Um 6.50 Uhr hatte der Schulleiter die Polizei informiert, dass bei ihm per Mail eine Bombendrohung gegen die Gemeinschaftsschule eingegangen wäre. Details zu dieser Mail gab die Polizei aus ermittlungstaktischen Gründen nicht bekannt.

In der Schule fand am heutigen kein Schulbetrieb statt, da ein sog. Elternsprechtag geplant war.

Nach einer Bewertung der Bombendrohung konnte eine Ernsthaftigkeit der Drohung nicht vollständig ausgeschlossen werden.

Einsatzkräfte der Polizei sperrten daraufhin das Schulgelände ab und evakuierten einen benachbarten Kindergarten sowie eine Flüchtlingsunterkunft. Insgesamt war 80 Personen (Kinder, Betreuer, Flüchtlinge) von der Evakuierung betroffen.

Anschließend wurde die Schule von insgesamt sieben Sprengstoffspürhunden der Polizeien Schleswig-Holstein und Hamburg abgesucht.

Während der Suche haben zwei Hunde an zwei abgeschlossenen Schränken angeschlagen.

Daraufhin wurde der Kampfmittelräumdienst aus Großnordsee angefordert.

Die Überprüfung der beiden Schränke durch den Kampfmittelräumdienst verlief negativ. Es konnten in den Schränken keine Gegenstände mit Bezug auf etwaige Sprengmittel gefunden werden.

Gegen 14.45 Uhr wurde die Suche beendet und die Schule wieder frei gegeben.

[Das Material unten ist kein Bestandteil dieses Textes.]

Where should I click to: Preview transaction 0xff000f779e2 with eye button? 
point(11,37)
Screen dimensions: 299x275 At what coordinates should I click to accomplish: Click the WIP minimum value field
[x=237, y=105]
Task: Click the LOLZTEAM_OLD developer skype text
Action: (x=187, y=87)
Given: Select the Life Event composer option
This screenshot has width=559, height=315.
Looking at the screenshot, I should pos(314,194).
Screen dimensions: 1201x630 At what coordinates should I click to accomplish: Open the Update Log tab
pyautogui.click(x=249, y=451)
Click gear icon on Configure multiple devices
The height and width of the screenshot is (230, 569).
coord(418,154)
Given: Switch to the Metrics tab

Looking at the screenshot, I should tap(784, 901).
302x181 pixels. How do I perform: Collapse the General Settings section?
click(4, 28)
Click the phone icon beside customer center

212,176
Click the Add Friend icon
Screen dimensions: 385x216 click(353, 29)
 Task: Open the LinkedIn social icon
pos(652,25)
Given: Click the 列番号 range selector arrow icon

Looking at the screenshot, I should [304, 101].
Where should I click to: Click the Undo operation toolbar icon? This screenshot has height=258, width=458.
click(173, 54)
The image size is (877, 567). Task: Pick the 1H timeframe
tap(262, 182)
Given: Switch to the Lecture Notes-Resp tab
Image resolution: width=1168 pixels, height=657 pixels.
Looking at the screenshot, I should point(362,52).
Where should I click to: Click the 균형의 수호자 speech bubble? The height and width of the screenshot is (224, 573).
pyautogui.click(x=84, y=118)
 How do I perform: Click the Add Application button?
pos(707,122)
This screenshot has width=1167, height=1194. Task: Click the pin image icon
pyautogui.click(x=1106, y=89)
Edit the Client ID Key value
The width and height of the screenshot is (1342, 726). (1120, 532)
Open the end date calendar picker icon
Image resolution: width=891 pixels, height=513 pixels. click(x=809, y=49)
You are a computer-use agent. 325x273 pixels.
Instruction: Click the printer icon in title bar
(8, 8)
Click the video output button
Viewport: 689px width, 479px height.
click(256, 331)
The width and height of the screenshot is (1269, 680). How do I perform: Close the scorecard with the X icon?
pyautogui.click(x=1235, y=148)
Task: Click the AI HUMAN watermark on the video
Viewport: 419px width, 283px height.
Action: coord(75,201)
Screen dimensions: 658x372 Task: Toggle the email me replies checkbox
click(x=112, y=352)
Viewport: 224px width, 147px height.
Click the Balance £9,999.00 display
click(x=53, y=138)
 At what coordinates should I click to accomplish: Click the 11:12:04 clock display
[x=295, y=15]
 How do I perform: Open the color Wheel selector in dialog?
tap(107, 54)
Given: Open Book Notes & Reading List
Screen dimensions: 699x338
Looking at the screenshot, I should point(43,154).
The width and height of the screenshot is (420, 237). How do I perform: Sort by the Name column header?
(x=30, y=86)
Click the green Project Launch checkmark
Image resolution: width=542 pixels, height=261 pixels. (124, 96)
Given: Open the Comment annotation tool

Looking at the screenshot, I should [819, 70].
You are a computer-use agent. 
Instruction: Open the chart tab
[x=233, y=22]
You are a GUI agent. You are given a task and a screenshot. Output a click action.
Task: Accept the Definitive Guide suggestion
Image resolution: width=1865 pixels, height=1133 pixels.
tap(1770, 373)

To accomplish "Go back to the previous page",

Die Bewohner der Flüchtlingsunterkunft wurden für die Dauer der Absuche in einer anderen städtischen Unterkunft untergebracht. Die Kinder des Kindergartens sind in der gegenüberliegenden Grundschule von ihren Eltern abgeholt worden.

Täterhinweise zum Urheber der Bombendrohung liegen derzeit noch nicht vor. Die Kriminalpolizei in Reinbek hat die Ermittlungen aufgenommen.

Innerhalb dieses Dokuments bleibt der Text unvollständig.